The problem => What you give back must match the records below exactly, apart from the pictures, which are omitted.

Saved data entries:
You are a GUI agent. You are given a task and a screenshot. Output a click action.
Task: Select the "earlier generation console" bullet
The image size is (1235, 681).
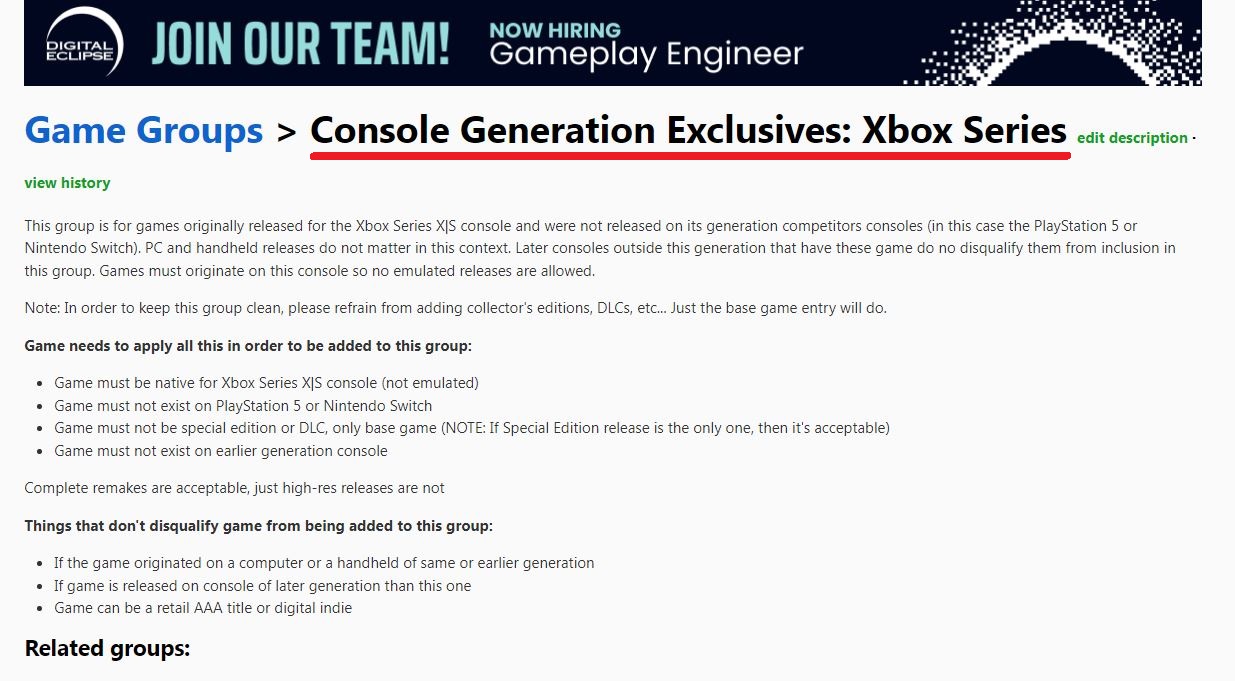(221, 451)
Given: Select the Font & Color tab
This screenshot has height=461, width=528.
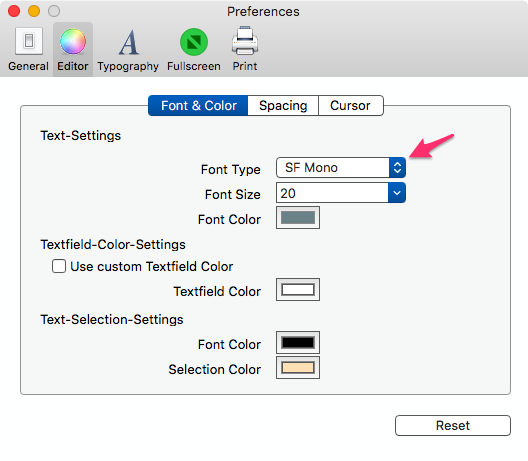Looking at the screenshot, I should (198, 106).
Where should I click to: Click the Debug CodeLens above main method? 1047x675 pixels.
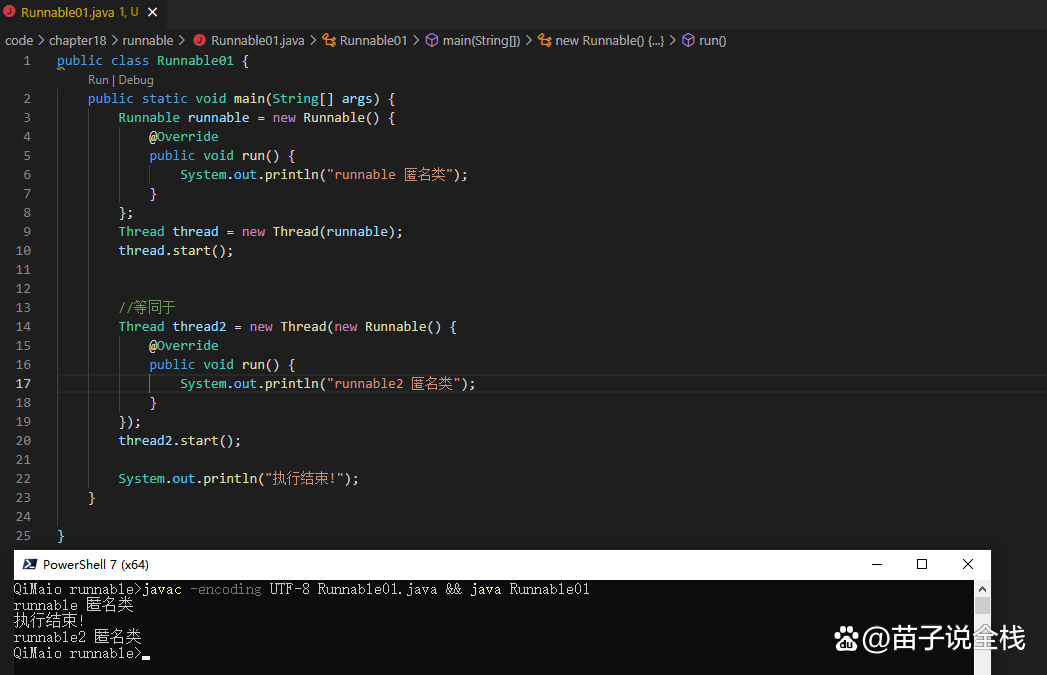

Exercise output =>
You are a GUI agent. You are given a task and a screenshot. Output a click action.
Task: Select the "earlier generation console" bullet
The image size is (1235, 681).
(221, 451)
Given: Select the Font & Color tab
This screenshot has height=461, width=528.
Looking at the screenshot, I should (198, 106).
Where should I click to: Click the Debug CodeLens above main method? 1047x675 pixels.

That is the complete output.